Another gust of wind gathered in the darkness and the shade sucked back tight against the screen with a snap and the house seemed to grow tense in the rafters. He slipped his fingers along the band of her underwear and lifted it gently.

“I saw the way Meg reached up and touched your face when you were talking on the beach,” Wendy said. “You wanted to touch her back, I mean really touch her, and you stopped yourself by keeping your hand on her cheek. You wanted to go deeper, but consciously you drew a line that you really needed, like my father. You just knew that enough had been spoken, revealed. Now you’re going to leave it alone,” she said.

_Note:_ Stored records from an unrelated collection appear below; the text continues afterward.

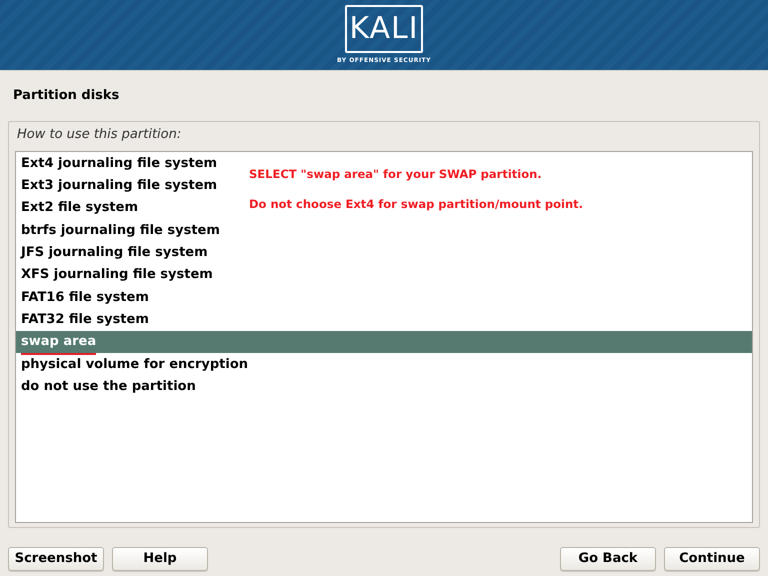  What do you see at coordinates (66, 96) in the screenshot?
I see `page-title: Partition disks` at bounding box center [66, 96].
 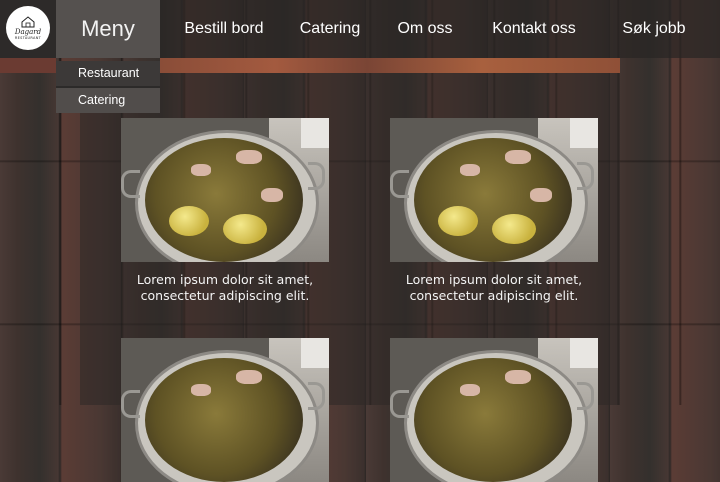 I want to click on nav-item-menu: Meny, so click(x=108, y=29).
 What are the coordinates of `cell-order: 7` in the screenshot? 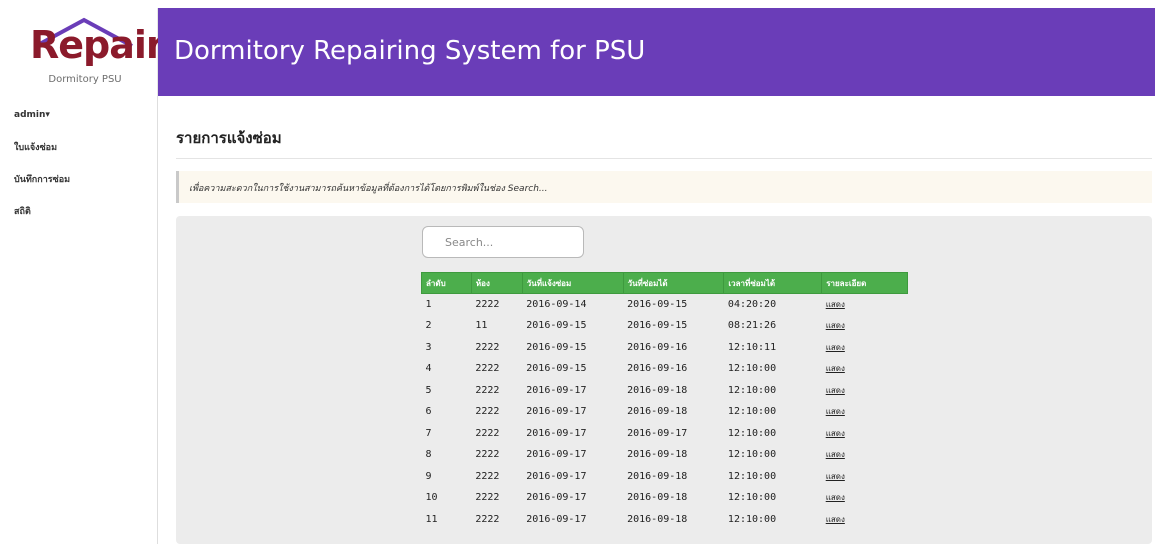 It's located at (428, 433).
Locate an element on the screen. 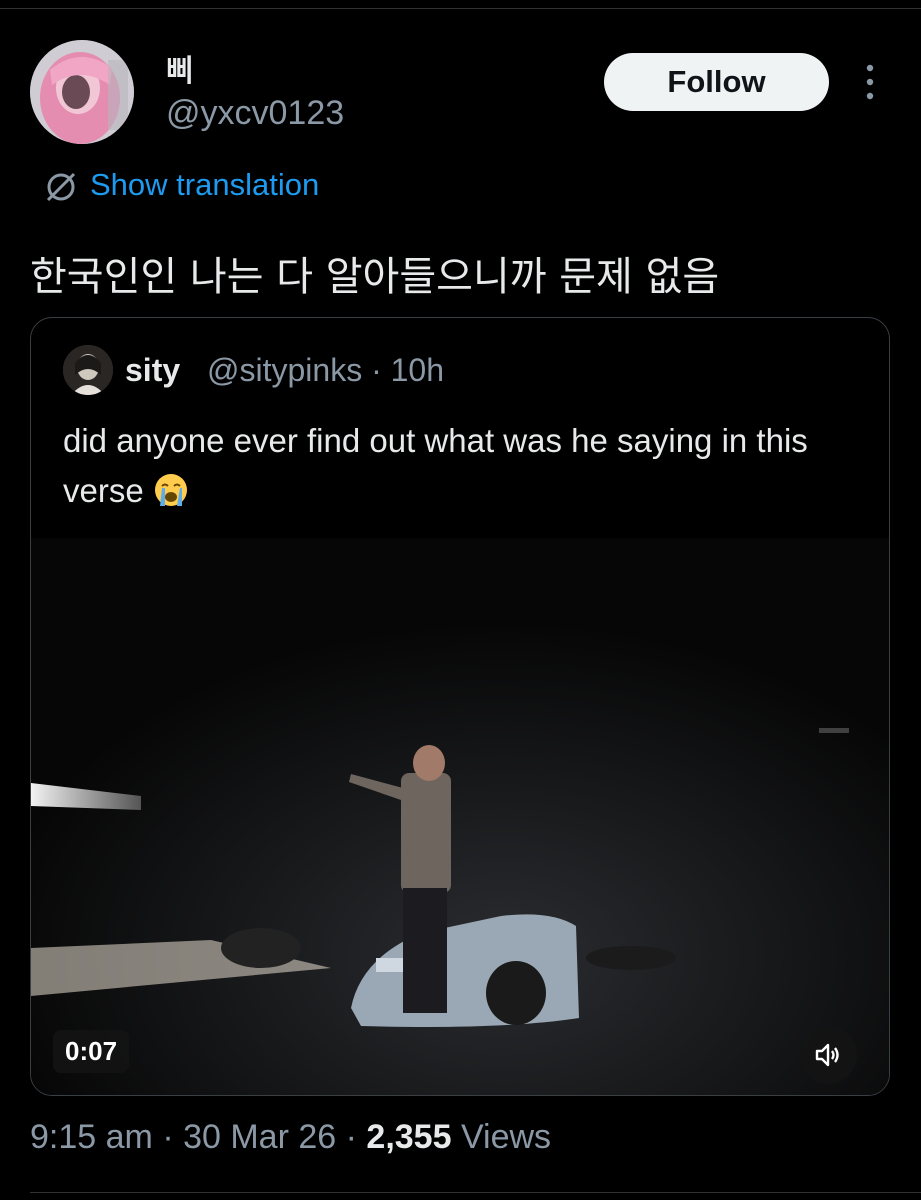  show-translation-link: Show translation is located at coordinates (204, 185).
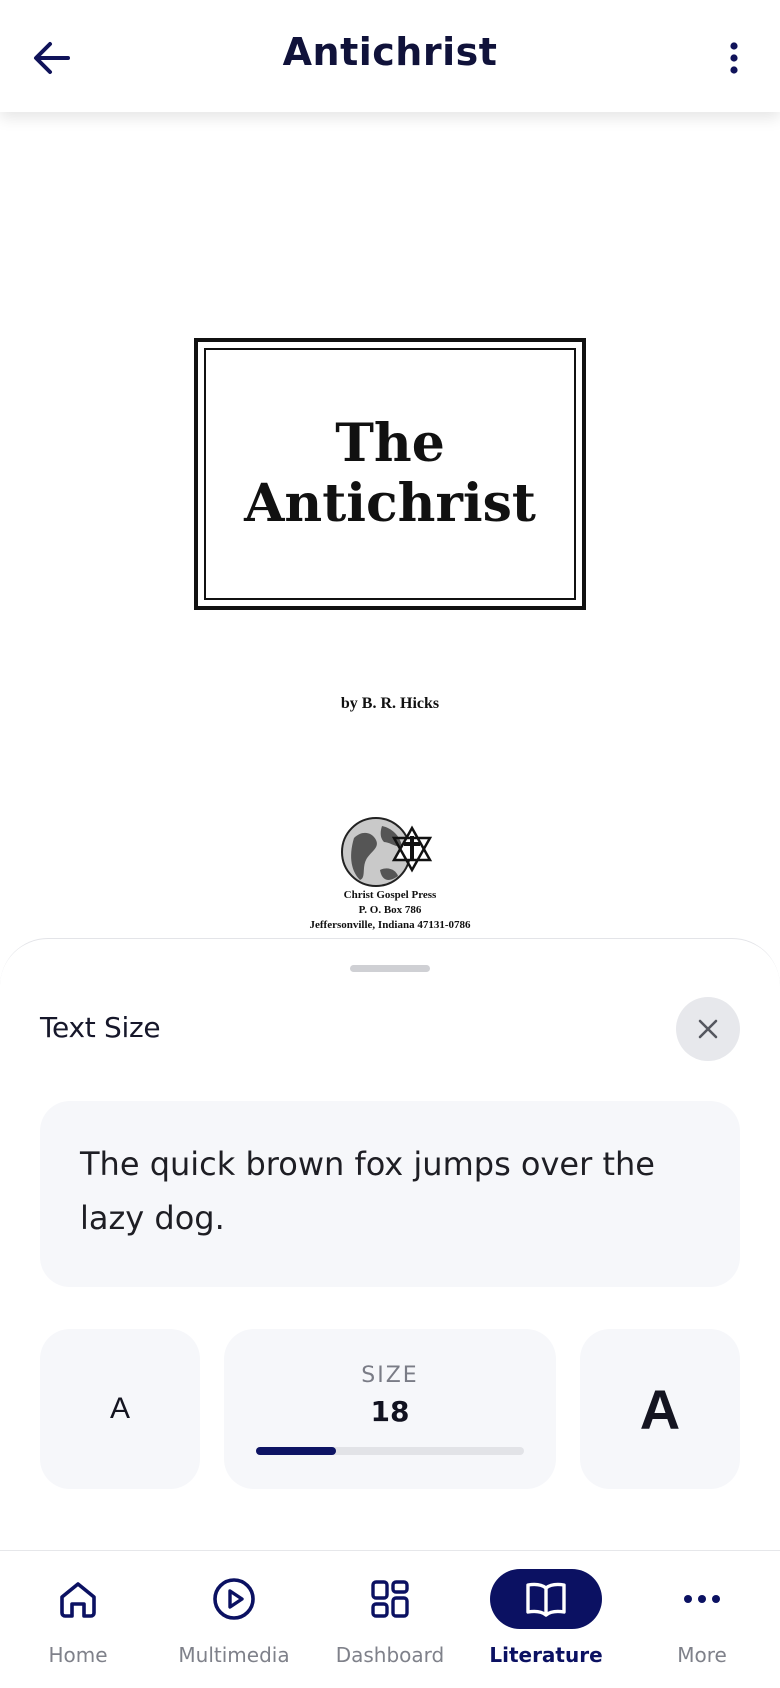  What do you see at coordinates (390, 1412) in the screenshot?
I see `size-value: 18` at bounding box center [390, 1412].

“What makes you think so?” he said.

“Because I want you to.”

“So I didn’t seem pathetic?” he said.

“Yes,” she said tenderly, pushing against him.

“Yes, I didn’t?”

“Yes, you seemed pathetic,” she said. Another gust gathered, the sudden stillness, a drawing back not only of air but time, too, it seemed, and then after it had gone through, in the stillness, a complete silence. The old lady down the hall had fallen asleep.

It’s impossible for me to think that this entire thing is merely an elaborate form of treatment, he would write in his report. And yet the implausibility of the conspiracy is precisely what makes it plausible. To be AWOL but, in a deeper sense, not AWOL at all … Was the intention that I terminate Rake, or that, by confronting him, I effect the cure that the Corps had failed to effect with him? Or was this only about me? That I was supposed to go to Rake and, before killing him, get filled in on what really happened over there, to learn about my experience in Vietnam from the horse’s mouth? But the horse was dead.